**Problem description:** Print every one of the entries below word for word, omitting the pictures.

**Data to process:**
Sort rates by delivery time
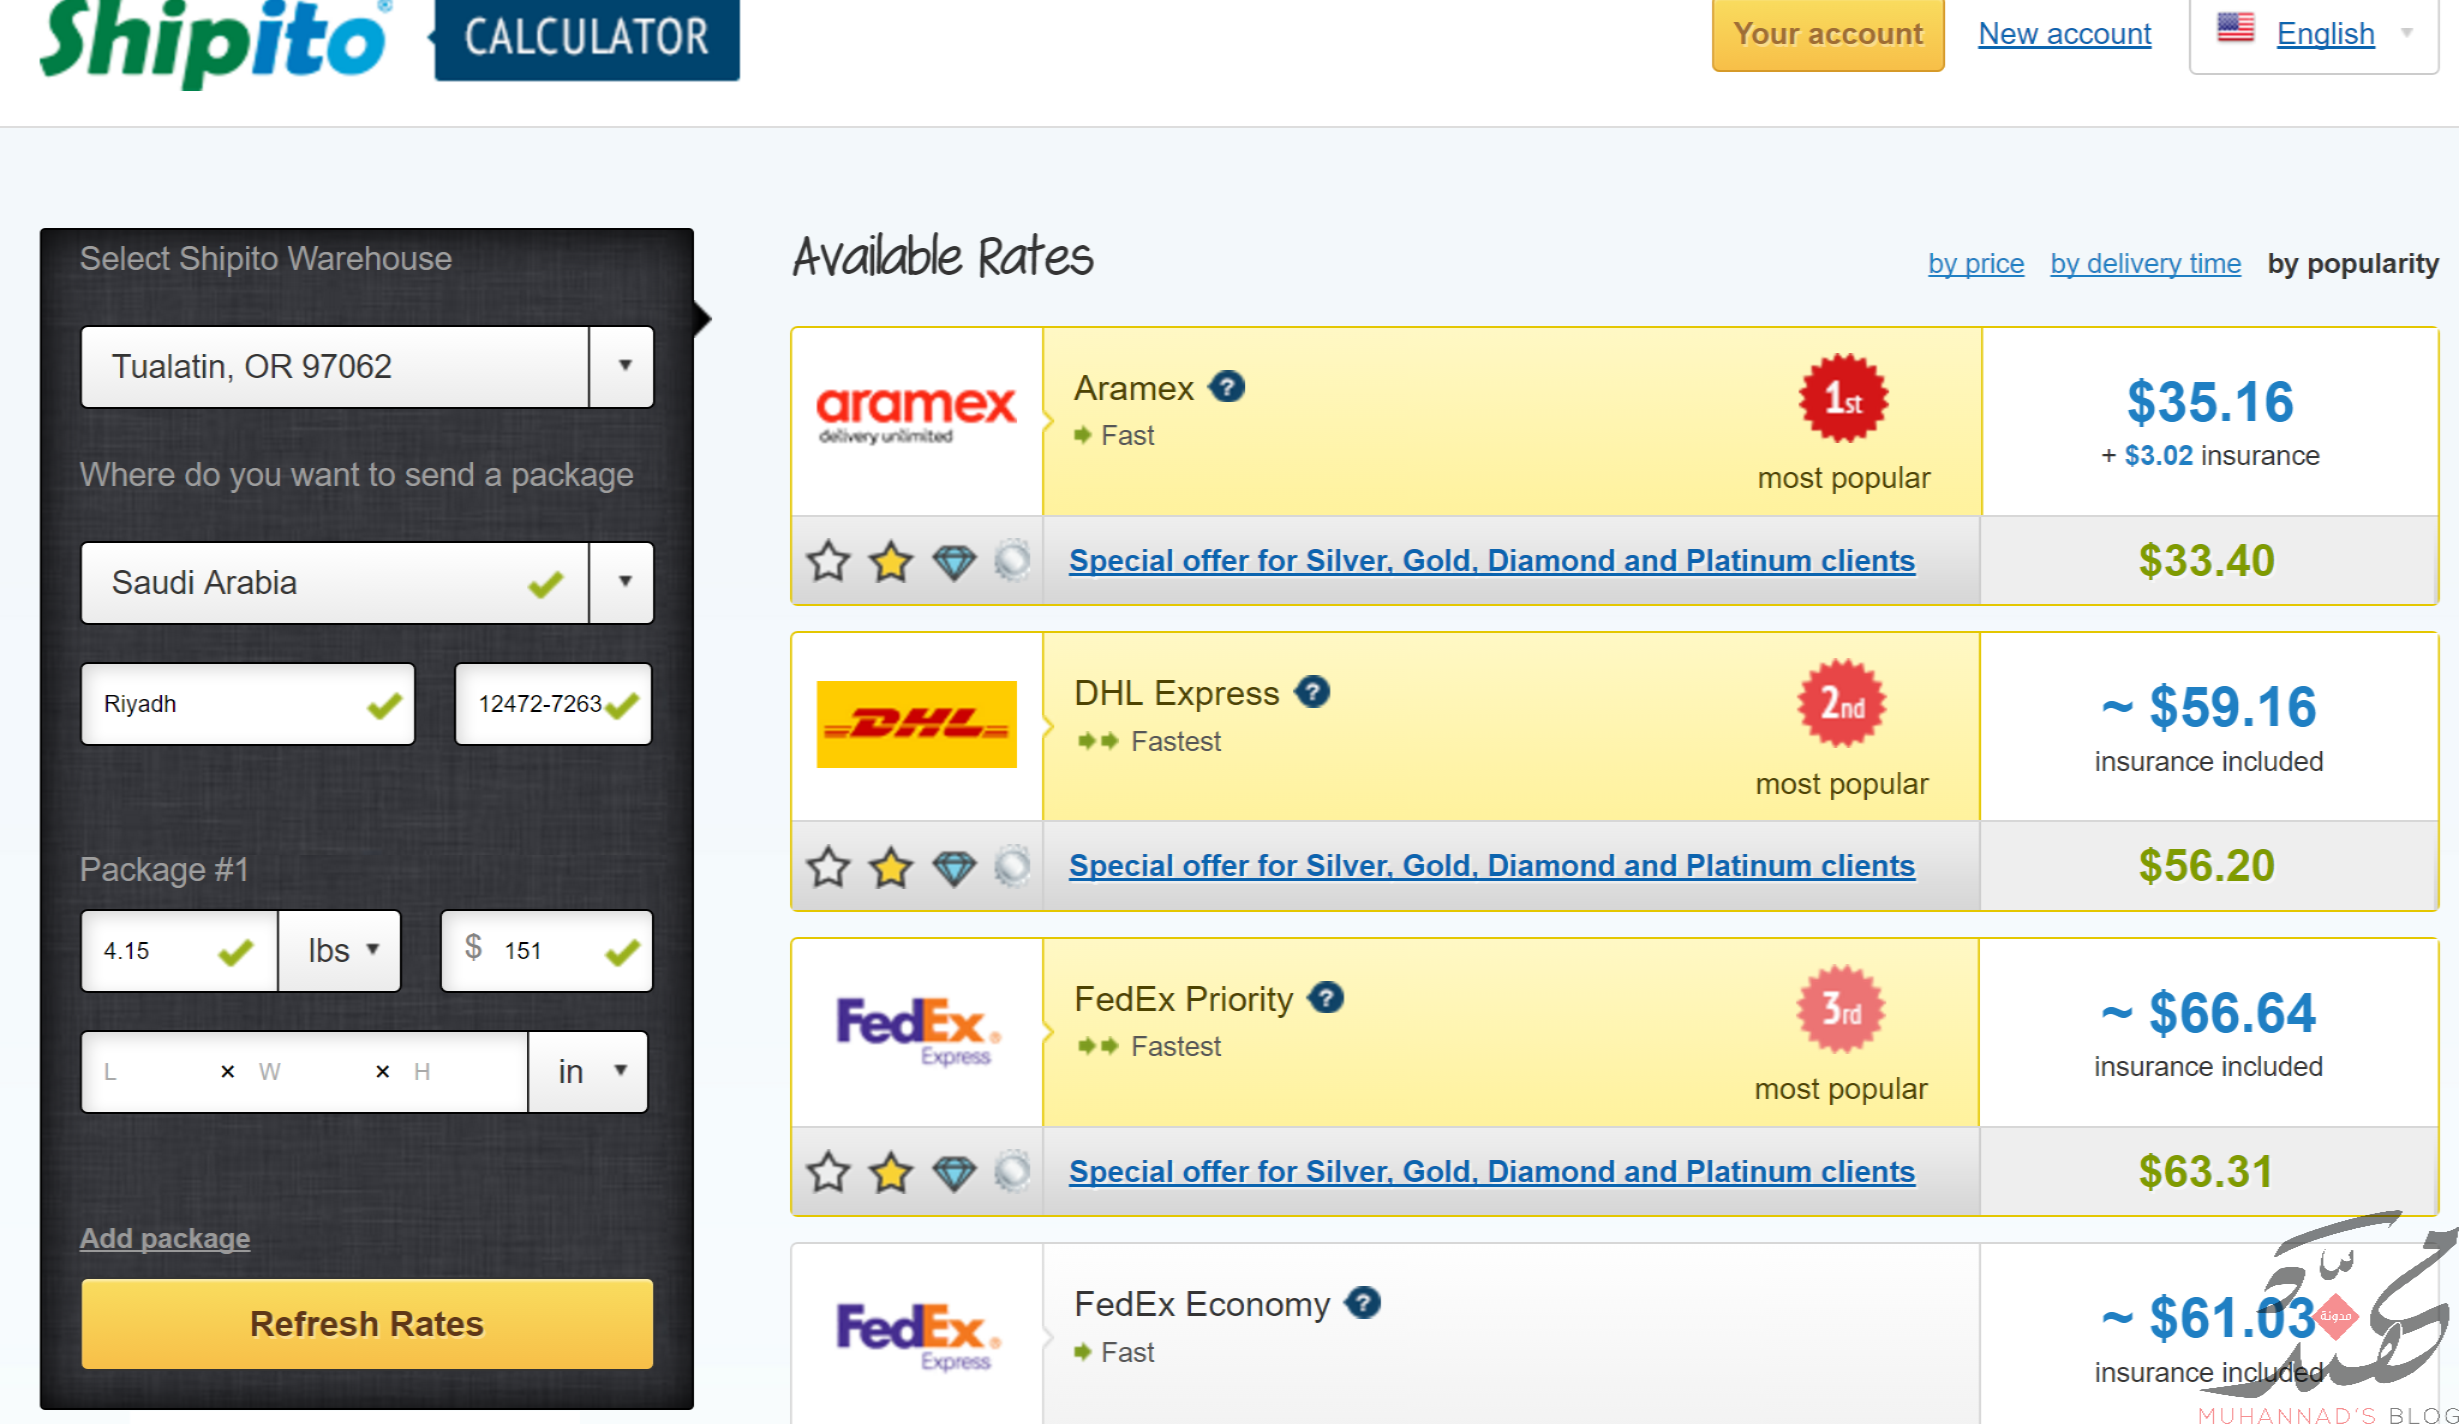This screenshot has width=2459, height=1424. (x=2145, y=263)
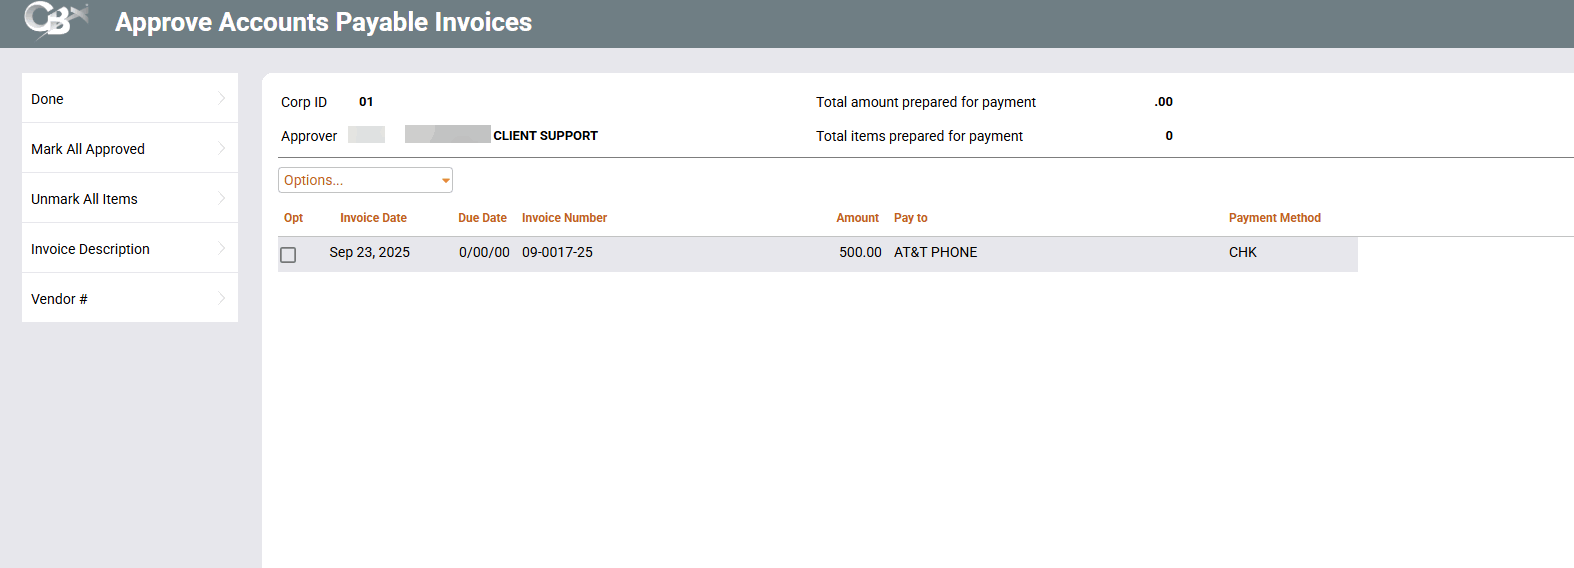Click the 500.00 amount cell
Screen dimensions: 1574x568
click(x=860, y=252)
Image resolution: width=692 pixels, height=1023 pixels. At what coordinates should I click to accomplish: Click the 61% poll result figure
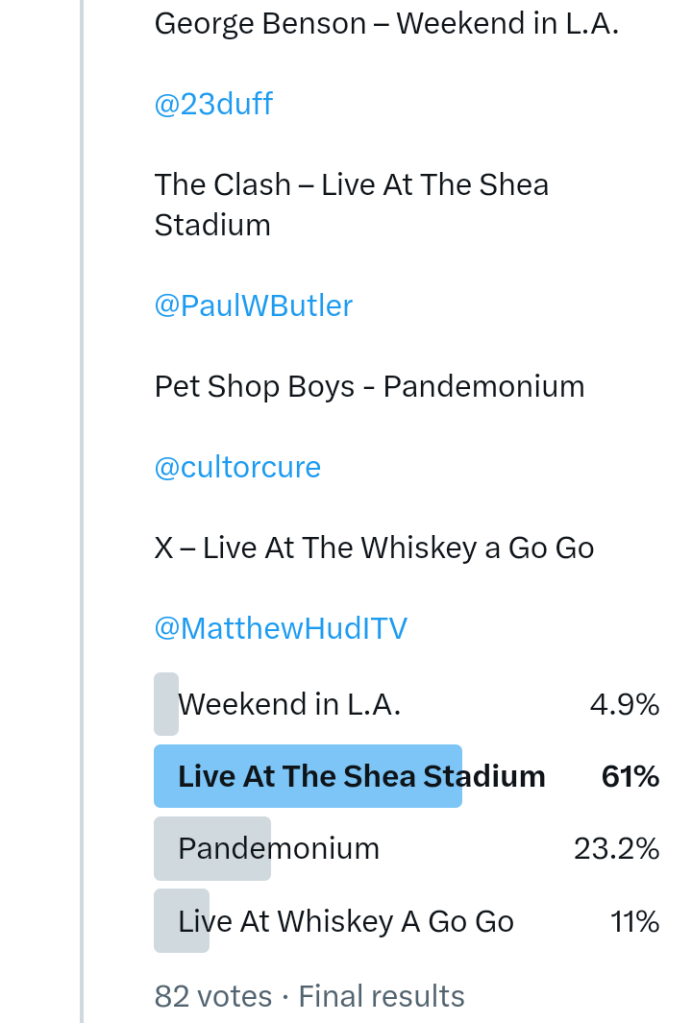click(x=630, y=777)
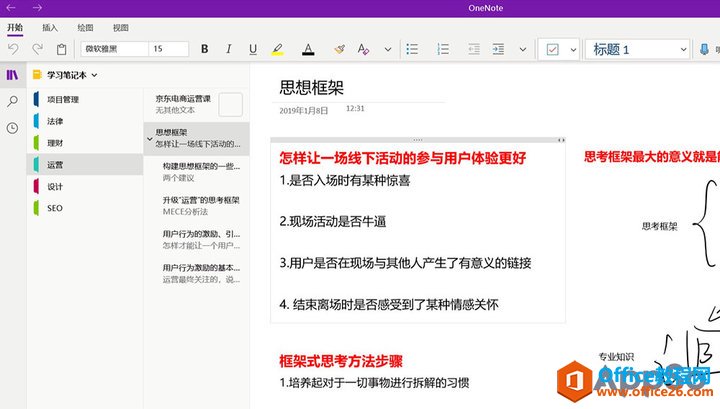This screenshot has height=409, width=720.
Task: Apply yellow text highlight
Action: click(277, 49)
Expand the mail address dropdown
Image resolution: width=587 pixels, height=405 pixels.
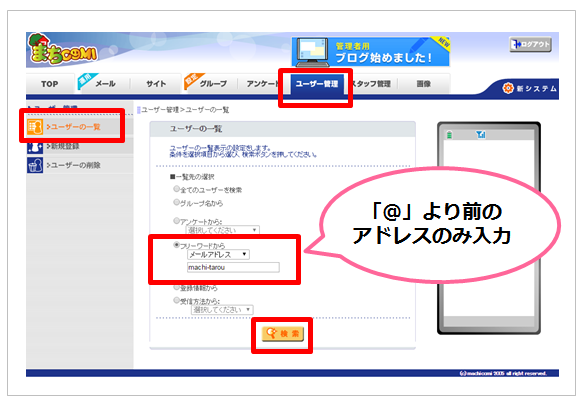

**Result for this task:**
Sort rates by delivery time
This screenshot has width=2459, height=1424. (x=2145, y=263)
Click the 500.00 amount cell
Screen dimensions: 1574x568
click(x=860, y=252)
Image resolution: width=692 pixels, height=1023 pixels. At what coordinates should I click to accomplish: Click the 61% poll result figure
click(x=630, y=777)
This screenshot has height=409, width=720.
Task: Apply yellow text highlight
Action: click(277, 49)
Expand the mail address dropdown
Image resolution: width=587 pixels, height=405 pixels.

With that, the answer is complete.